*WORK ORDER*
Of all the entries below, only the lines from the one with "Documents et vidéos (69, 1022)" up to and including the one with "Shopping (689, 565)" are to be duplicated exactly.

Stored data
BEGIN
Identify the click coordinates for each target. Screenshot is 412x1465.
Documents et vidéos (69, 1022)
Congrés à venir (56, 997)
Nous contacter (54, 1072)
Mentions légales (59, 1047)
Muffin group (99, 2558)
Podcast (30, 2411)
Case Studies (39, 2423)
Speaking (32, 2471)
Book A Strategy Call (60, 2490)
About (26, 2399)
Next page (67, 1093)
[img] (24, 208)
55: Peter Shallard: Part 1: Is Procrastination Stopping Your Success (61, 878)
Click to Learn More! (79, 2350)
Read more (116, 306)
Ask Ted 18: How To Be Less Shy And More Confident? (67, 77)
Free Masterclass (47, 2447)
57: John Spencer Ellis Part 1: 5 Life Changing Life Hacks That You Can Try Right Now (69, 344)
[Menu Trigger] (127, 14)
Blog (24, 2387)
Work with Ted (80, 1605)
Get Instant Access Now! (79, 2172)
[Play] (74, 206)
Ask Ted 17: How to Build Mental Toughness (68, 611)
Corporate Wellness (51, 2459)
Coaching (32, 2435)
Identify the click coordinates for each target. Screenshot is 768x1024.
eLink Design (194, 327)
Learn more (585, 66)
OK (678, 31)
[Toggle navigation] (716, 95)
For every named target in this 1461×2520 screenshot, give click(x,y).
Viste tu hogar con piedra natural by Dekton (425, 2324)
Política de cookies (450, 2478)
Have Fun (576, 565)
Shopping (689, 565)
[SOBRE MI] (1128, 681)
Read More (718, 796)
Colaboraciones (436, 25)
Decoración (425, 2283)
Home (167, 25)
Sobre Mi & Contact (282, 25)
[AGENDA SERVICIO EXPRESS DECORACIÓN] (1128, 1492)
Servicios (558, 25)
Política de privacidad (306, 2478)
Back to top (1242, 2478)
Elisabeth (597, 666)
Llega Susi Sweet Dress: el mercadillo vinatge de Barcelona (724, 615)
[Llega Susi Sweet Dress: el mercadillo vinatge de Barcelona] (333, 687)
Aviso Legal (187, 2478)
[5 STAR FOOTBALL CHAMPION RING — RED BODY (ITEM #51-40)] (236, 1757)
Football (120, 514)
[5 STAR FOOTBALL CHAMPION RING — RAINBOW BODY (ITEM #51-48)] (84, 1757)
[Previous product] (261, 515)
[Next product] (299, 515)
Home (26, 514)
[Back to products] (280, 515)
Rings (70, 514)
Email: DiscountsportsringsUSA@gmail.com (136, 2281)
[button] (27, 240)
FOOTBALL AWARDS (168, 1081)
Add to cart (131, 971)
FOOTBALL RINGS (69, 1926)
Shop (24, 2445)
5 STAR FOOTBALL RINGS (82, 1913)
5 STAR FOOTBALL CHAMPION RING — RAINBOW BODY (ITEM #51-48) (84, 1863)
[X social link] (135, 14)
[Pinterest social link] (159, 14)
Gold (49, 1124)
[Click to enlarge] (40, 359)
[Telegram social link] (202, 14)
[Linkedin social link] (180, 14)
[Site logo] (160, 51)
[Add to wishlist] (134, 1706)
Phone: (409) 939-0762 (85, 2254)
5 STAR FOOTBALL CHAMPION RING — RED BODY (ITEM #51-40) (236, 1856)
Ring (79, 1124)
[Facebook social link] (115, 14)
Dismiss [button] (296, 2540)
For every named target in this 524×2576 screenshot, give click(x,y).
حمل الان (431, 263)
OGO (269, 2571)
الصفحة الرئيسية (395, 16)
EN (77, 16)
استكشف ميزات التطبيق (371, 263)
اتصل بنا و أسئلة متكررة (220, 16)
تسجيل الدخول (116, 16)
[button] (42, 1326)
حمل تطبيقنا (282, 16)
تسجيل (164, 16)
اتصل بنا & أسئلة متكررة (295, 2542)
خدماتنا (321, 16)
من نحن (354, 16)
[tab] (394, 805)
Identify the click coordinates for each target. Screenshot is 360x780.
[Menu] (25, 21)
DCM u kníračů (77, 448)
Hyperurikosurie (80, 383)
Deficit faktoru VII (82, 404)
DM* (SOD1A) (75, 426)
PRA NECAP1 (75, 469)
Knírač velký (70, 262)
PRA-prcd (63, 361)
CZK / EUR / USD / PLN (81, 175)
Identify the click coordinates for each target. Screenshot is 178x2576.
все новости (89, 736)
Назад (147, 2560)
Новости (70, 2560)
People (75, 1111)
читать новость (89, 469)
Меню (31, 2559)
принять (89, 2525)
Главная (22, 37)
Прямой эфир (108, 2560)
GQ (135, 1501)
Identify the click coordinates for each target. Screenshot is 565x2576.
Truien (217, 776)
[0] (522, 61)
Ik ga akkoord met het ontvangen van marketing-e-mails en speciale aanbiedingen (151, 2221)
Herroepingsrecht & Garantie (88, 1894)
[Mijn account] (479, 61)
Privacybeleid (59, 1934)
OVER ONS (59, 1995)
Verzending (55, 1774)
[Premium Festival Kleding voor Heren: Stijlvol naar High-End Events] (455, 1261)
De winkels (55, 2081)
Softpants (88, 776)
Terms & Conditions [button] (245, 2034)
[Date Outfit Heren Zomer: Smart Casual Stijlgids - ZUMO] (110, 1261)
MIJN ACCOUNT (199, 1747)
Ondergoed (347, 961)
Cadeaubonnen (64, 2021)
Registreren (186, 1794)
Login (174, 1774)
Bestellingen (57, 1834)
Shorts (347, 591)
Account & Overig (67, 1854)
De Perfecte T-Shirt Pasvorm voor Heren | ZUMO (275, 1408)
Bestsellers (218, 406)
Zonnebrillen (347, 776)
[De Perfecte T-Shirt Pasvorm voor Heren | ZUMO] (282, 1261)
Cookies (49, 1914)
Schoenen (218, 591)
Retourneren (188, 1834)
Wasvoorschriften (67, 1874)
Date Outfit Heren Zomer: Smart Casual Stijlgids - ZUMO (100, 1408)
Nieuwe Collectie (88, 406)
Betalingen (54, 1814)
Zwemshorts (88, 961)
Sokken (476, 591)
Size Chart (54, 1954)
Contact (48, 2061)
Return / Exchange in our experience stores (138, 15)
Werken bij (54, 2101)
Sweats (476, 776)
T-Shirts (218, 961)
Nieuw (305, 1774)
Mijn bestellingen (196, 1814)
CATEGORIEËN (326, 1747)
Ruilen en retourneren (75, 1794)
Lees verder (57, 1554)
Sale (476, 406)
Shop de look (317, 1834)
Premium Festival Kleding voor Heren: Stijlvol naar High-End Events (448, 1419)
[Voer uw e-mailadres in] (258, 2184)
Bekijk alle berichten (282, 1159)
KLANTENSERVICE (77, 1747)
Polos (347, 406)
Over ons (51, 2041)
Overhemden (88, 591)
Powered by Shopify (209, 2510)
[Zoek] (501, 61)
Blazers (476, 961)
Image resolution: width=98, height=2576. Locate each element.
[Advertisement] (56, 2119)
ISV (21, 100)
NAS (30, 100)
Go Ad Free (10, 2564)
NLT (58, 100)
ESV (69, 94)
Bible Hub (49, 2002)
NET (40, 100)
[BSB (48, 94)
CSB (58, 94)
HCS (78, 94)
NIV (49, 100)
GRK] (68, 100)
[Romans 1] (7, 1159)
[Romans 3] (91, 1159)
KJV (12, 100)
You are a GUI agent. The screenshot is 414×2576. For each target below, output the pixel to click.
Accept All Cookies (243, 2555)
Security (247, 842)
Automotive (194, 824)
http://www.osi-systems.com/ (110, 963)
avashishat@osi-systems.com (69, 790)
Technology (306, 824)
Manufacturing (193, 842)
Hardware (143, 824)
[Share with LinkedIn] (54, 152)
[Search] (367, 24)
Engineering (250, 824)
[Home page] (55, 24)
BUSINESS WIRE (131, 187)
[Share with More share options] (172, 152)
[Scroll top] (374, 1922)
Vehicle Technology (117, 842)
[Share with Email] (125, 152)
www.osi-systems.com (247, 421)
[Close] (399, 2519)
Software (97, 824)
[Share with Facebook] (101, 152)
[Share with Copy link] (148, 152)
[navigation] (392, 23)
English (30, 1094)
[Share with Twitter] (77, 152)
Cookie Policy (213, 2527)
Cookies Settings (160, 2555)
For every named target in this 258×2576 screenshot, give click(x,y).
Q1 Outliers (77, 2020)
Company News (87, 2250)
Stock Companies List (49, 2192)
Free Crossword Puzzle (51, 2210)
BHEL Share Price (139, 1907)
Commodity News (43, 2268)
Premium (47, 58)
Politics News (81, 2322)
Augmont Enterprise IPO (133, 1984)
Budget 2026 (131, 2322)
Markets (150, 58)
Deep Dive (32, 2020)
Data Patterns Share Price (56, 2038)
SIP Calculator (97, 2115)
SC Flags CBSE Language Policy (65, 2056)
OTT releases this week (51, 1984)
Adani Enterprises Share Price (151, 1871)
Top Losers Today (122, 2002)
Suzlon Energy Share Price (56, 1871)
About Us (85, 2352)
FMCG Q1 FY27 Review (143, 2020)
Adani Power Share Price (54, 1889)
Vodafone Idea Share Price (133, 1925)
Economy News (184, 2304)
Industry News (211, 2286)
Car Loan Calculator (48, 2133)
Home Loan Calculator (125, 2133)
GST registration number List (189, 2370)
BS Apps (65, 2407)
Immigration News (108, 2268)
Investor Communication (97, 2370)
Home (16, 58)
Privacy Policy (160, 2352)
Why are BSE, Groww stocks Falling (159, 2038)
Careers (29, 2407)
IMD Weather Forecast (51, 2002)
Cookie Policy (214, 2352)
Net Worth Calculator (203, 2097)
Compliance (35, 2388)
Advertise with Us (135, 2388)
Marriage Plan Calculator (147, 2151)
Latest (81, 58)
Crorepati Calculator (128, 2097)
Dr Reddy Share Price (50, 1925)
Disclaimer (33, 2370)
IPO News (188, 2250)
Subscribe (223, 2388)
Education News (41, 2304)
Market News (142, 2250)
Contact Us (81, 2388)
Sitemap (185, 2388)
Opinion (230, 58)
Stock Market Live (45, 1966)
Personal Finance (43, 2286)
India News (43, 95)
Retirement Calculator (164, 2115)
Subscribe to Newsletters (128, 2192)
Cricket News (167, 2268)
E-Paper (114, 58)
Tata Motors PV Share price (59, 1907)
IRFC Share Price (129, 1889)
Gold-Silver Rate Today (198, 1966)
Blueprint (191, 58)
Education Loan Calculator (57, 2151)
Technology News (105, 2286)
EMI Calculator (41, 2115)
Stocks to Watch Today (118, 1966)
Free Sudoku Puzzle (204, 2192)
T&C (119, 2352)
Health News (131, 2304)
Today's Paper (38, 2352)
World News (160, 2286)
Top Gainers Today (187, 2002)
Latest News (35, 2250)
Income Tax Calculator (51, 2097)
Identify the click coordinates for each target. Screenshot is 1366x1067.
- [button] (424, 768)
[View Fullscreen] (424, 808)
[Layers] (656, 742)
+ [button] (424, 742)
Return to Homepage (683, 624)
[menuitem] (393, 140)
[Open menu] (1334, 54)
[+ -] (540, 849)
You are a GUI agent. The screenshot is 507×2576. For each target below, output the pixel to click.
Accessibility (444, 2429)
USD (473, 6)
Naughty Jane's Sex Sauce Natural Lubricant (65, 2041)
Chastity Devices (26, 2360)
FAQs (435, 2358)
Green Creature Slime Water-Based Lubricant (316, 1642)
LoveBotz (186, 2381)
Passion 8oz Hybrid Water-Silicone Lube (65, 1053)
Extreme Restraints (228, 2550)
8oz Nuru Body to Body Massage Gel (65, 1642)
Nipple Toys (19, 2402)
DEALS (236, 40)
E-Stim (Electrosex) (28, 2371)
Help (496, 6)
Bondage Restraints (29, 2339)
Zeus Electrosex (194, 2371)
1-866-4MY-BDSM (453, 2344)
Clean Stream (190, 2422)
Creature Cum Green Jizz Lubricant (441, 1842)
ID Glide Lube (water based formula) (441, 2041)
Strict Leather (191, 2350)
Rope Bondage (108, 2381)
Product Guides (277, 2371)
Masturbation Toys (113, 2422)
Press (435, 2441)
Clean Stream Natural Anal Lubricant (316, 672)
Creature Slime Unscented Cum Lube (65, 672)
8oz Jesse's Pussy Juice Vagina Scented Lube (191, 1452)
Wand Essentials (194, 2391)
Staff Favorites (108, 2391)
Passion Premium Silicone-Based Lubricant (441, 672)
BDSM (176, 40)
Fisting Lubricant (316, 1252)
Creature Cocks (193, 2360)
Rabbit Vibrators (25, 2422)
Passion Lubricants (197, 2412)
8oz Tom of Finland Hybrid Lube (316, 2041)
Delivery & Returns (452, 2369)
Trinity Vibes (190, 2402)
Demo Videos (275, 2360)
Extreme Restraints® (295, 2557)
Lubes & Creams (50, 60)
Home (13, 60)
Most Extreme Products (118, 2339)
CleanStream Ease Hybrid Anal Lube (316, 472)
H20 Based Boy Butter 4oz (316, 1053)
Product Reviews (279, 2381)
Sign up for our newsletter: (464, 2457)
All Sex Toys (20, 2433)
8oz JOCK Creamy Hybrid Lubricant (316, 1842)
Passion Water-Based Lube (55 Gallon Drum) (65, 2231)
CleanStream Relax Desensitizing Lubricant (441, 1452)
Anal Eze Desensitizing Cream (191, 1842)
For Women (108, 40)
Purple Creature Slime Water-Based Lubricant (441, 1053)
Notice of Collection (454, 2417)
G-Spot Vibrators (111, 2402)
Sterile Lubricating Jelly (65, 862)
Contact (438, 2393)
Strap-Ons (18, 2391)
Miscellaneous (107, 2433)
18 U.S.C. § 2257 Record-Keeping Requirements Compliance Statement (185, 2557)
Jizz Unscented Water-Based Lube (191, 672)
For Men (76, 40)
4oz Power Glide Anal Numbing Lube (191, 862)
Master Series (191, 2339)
END
*FINISHED TASK*
Documents et vidéos (69, 1022)
Congrés à venir (56, 997)
Nous contacter (54, 1072)
Mentions légales (59, 1047)
Muffin group (99, 2558)
Podcast (30, 2411)
Case Studies (39, 2423)
Speaking (32, 2471)
Book A Strategy Call (60, 2490)
About (26, 2399)
Next page (67, 1093)
[img] (24, 208)
55: Peter Shallard: Part 1: Is Procrastination Stopping Your Success (61, 878)
Click to Learn More! (79, 2350)
Read more (116, 306)
Ask Ted 18: How To Be Less Shy And More Confident? (67, 77)
Free Masterclass (47, 2447)
57: John Spencer Ellis Part 1: 5 Life Changing Life Hacks That You Can Try Right Now (69, 344)
[Menu Trigger] (127, 14)
Blog (24, 2387)
Work with Ted (80, 1605)
Get Instant Access Now! (79, 2172)
[Play] (74, 206)
Ask Ted 17: How to Build Mental Toughness (68, 611)
Corporate Wellness (51, 2459)
Coaching (32, 2435)
Identify the click coordinates for each target. Screenshot is 768x1024.
eLink Design (194, 327)
Learn more (585, 66)
OK (678, 31)
[Toggle navigation] (716, 95)
For every named target in this 1461×2520 screenshot, give click(x,y).
Viste tu hogar con piedra natural by Dekton (425, 2324)
Política de cookies (450, 2478)
Have Fun (576, 565)
Shopping (689, 565)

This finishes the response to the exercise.